While they say they regretted that the cost of refining and importation to Nigeria were on the high side, they added that only when these are solved could the industry witness stability.
Meanwhile, the Federal Government has set a 24-month target to carry out full rehabilitation work on the country’s three refineries for maximum efficiency.
The refineries are Port Harcourt Refining Company with an installed capacity of 210, 000 barrels of crude oil per day; Kaduna Refining and Petrochemicals Company with a production capacity of 110,000 barrels per day and Warri Refining and Petrochemicals Company with an installed capacity of 125,000 barrels per day, bringing the total national capacity to 445, 000 barrels per day.

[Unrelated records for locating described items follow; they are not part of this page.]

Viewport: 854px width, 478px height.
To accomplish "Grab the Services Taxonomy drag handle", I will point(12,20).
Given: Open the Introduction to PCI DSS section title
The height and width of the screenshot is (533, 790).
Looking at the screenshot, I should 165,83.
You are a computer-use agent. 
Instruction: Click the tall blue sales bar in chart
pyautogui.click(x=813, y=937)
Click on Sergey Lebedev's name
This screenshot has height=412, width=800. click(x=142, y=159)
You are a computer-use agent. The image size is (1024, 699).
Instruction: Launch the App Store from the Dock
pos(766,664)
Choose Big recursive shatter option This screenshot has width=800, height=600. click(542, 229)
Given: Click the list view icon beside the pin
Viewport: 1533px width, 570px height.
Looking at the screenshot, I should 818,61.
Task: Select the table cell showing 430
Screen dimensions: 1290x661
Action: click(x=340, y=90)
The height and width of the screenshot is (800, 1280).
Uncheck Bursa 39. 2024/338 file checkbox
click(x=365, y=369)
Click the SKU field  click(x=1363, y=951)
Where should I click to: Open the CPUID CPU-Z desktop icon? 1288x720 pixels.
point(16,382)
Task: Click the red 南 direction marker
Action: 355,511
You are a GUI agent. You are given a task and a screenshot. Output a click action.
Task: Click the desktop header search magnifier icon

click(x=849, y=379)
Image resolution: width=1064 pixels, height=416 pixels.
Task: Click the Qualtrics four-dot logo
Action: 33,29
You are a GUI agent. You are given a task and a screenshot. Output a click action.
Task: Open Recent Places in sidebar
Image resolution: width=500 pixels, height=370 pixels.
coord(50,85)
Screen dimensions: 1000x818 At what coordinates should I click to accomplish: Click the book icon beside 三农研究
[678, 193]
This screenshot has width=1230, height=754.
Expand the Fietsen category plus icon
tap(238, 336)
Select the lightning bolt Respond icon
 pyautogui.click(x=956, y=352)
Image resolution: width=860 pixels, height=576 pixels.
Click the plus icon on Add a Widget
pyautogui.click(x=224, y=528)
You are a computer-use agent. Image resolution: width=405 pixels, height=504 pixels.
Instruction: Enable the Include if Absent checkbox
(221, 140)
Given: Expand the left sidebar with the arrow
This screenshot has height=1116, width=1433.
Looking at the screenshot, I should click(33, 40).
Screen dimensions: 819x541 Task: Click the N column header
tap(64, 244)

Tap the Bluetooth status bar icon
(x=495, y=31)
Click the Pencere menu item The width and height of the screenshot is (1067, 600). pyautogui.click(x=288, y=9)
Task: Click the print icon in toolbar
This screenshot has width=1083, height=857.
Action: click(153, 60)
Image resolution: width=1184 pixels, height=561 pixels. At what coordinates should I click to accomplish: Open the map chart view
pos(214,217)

BusinessDay gathered that when completed, the Federal Government is expected to save annual revenue of about N1.3 trillion currently spent on petroleum products importation and the associated subsidy, which has become a major cesspool for oil cartels in the country.
All these targets are coming on the heels of the ongoing negotiation with the Chinese for the construction of three new Greenfield Refineries to be sited in Lagos, Bayelsa and Kogi States.
A top presidency source told BusinessDay on Sunday that the nation’s carrier, the Nigeria National Petroleum Corporation (NNPC), has already mobilised financial resources from its internally generated funds to handle the major rehabilitation works in the affected refineries.
BusinessDay investigations revealed that Austen Oniwon, Group Managing Director (GMD), NNPC, under the directives of Diezani Alison-Madueke, minister of petroleum resources, has begun ordering long lead items ahead of the conclusion of negotiations between NNPC and JGC/Tecnimont Consortium, the original contractors that built the refinery, by August this year, for the commencement of the rehabilitation works at the Port Harcourt refinery, the first on the line of rehabilitation, which is expected to be completed by the end of the first quarter of 2012.
Kaduna Refinery is expected to follow immediately, in the 24 months rehabilitation timetable of the Federal Government, while Warri, which is currently operating at over 65 percent installed capacity will end the rehabilitation programme before the end of 2013.
Though the source was reluctant to say how much NNPC will be spending in all for the rehabilitation of the three refineries, BusinessDay, however, gathered that the Port Harcourt refinery alone is expected to gulp not more than N1.5 billion ($150 million).
Once completed, the presidency source, who spoke to our correspondent on condition of anonymity, said the country will once again return to the part of sufficiency in kerosene and diesel production, thus ending the long years of sufferings of the ordinary Nigerian.
“This is going to save the Federal Government huge sums of money because in the first place, government is not going to spend a kobo to do the work. NNPC through its savings has been able to muster enough resources to carry out the work. This is not only a feat under the current minister of petroleum resources and the GMD of NNPC, but also for Nigeria as a country. This is the first time that NNPC is undertaking this type of exercise that it won’t be asking for Federal Government financial intervention,” the source said.